And the routing around is not unrealistic, it's is a *fact*; JSON and
POX are killing the full XML/Schema/SOAP stack for communication,
XHTML
is pretty much dead as a wire format, people are apologizing in public
for their use of SOAP, AJAX is quickly turning into AJAJ, few people
care about the more obscure details of the XML 1.0 standard (when did
you last see a conditional section? or even a DTD?), dealing with huge
XML data sets is still extremely hard compared to just uploading the
darn thing to a database and doing the crunching in SQL, and nobody
uses
XML 1.1 for anything.

Practicality beats purity, and the Internet routes around damage,
every
single time.

I agree 100% -- but I would have thought that that's a point I would
have made. The model that ET uses seems like a "purified"
representation of a mixed-content serialization, exactly because it
is geared to an ideal rather than the practical realities of mixed
content and expectations thereof.

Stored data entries
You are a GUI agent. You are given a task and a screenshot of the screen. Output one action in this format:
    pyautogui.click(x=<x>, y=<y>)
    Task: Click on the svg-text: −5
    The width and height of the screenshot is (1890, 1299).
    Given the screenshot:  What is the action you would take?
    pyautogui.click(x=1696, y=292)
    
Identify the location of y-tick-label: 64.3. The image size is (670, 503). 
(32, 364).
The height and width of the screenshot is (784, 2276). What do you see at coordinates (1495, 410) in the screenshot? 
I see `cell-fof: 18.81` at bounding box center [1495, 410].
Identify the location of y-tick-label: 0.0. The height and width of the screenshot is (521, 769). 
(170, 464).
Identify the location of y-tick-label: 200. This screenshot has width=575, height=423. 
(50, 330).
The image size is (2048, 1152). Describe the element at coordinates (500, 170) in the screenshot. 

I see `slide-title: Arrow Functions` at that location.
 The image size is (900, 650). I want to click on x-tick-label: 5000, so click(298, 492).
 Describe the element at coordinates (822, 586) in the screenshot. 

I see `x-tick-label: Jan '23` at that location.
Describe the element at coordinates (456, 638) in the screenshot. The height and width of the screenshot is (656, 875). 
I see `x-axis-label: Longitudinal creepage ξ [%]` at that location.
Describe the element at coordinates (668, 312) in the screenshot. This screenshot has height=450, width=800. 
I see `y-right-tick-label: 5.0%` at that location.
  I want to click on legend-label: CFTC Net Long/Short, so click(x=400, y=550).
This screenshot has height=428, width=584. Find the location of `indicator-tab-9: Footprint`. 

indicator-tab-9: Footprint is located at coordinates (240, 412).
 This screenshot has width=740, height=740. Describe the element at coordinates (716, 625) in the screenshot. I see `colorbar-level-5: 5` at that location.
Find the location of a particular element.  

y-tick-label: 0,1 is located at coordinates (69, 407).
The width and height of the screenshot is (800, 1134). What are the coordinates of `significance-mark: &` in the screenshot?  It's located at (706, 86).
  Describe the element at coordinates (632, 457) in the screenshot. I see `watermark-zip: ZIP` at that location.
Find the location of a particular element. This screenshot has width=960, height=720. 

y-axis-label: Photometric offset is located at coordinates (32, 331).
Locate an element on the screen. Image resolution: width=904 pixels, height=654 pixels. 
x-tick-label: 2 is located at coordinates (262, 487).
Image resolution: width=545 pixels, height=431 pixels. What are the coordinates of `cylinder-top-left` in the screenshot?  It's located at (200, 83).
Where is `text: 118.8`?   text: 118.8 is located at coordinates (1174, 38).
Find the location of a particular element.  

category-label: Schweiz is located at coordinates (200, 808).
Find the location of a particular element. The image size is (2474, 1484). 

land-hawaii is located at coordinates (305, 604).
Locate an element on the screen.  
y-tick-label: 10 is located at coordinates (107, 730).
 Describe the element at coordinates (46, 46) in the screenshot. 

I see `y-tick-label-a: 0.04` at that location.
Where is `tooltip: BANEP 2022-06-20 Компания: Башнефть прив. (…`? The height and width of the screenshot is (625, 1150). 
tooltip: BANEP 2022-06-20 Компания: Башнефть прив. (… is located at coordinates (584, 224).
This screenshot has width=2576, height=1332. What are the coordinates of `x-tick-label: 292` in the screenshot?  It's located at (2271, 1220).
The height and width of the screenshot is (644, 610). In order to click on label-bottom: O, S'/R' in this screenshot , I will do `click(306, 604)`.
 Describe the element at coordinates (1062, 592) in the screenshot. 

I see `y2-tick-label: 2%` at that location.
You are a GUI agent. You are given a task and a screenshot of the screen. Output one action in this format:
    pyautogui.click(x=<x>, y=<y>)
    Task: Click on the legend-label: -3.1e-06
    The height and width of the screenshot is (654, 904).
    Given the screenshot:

# Task 1
Extract the part of the XML discussion from "Practicality beats purity, and" up to and including "and expectations thereof.", copying it word for word.
# Task 2
Write what comes next in the discussion about XML and its rivals, picking up right after its last sentence.

# Reply 1
Practicality beats purity, and the Internet routes around damage,
every
single time.

I agree 100% -- but I would have thought that that's a point I would
have made. The model that ET uses seems like a "purified"
representation of a mixed-content serialization, exactly because it
is geared to an ideal rather than the practical realities of mixed
content and expectations thereof.

# Reply 2
For what it's worth, our current effort is directed towards providing
significant stores/feeds of XML/PDF/HTML/text/etc in something that
can be dropped into a RDBMS. Perhaps that's the source of the
impedance between us: you view Infoset as a functional replacement
for serialization-dependent XML, whereas we are focussed on what
could be broadly described as a translation from one to the other.

>overwhelming majority of the developers out there care for nothing
but the serialization, simply because that's how one plays nicely
with others.

The problem is if you only stare at the serialization, your code
*won't*
play nicely with others. At the serialization level, it's easy to
think
that CDATA sections are different from other text, that character
references are different from ordinary characters, that you should
somehow be able to distinguish between <tag></tagand <tag/>, that
namespace prefixes are more important than the namespace URI, that an
  in an XHTML-style stream is different from a U+00A0
character in
memory, and so on. In my experience, serialization-only thinking (at
the receiving end) is the single most common cause for
interoperability
problems when it comes to general XML interchange.

I agree with all of that. I would again refer to the pervasive view
of what end tags mean -- that's what I was primarily referring to
with the term 'serialization'.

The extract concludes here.